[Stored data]

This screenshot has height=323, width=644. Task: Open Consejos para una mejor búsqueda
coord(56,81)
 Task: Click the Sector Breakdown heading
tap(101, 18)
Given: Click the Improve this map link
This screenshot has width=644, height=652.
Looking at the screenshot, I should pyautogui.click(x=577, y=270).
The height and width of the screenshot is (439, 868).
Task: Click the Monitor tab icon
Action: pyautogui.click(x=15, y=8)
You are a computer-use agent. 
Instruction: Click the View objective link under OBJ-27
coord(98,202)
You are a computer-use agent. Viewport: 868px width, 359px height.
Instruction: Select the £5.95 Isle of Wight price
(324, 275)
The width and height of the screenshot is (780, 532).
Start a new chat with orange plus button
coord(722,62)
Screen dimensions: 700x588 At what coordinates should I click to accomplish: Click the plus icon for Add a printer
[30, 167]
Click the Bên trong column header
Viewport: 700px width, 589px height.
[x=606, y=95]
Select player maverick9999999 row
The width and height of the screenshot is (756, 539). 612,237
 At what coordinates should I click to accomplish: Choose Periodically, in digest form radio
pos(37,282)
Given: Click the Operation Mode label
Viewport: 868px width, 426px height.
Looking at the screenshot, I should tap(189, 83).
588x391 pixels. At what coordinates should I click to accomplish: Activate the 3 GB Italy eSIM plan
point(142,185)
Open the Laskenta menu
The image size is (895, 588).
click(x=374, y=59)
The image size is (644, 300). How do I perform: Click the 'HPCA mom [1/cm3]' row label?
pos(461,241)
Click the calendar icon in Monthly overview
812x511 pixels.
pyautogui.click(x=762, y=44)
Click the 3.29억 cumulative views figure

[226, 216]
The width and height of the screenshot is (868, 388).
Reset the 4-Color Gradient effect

§ **YOUR GOAL**
Return the entries in full, keeping every line exactly as it is.

§ **EXERCISE ANSWER**
This screenshot has height=323, width=644. Task: Open Consejos para una mejor búsqueda
coord(56,81)
 Task: Click the Sector Breakdown heading
tap(101, 18)
Given: Click the Improve this map link
This screenshot has width=644, height=652.
Looking at the screenshot, I should pyautogui.click(x=577, y=270).
The height and width of the screenshot is (439, 868).
Task: Click the Monitor tab icon
Action: pyautogui.click(x=15, y=8)
You are a computer-use agent. 
Instruction: Click the View objective link under OBJ-27
coord(98,202)
You are a computer-use agent. Viewport: 868px width, 359px height.
Instruction: Select the £5.95 Isle of Wight price
(324, 275)
The width and height of the screenshot is (780, 532).
Start a new chat with orange plus button
coord(722,62)
Screen dimensions: 700x588 At what coordinates should I click to accomplish: Click the plus icon for Add a printer
[30, 167]
Click the Bên trong column header
Viewport: 700px width, 589px height.
[x=606, y=95]
Select player maverick9999999 row
The width and height of the screenshot is (756, 539). 612,237
 At what coordinates should I click to accomplish: Choose Periodically, in digest form radio
pos(37,282)
Given: Click the Operation Mode label
Viewport: 868px width, 426px height.
Looking at the screenshot, I should tap(189, 83).
588x391 pixels. At what coordinates should I click to accomplish: Activate the 3 GB Italy eSIM plan
point(142,185)
Open the Laskenta menu
The image size is (895, 588).
click(x=374, y=59)
The image size is (644, 300). How do I perform: Click the 'HPCA mom [1/cm3]' row label?
pos(461,241)
Click the calendar icon in Monthly overview
812x511 pixels.
pyautogui.click(x=762, y=44)
Click the 3.29억 cumulative views figure

[226, 216]
The width and height of the screenshot is (868, 388).
Reset the 4-Color Gradient effect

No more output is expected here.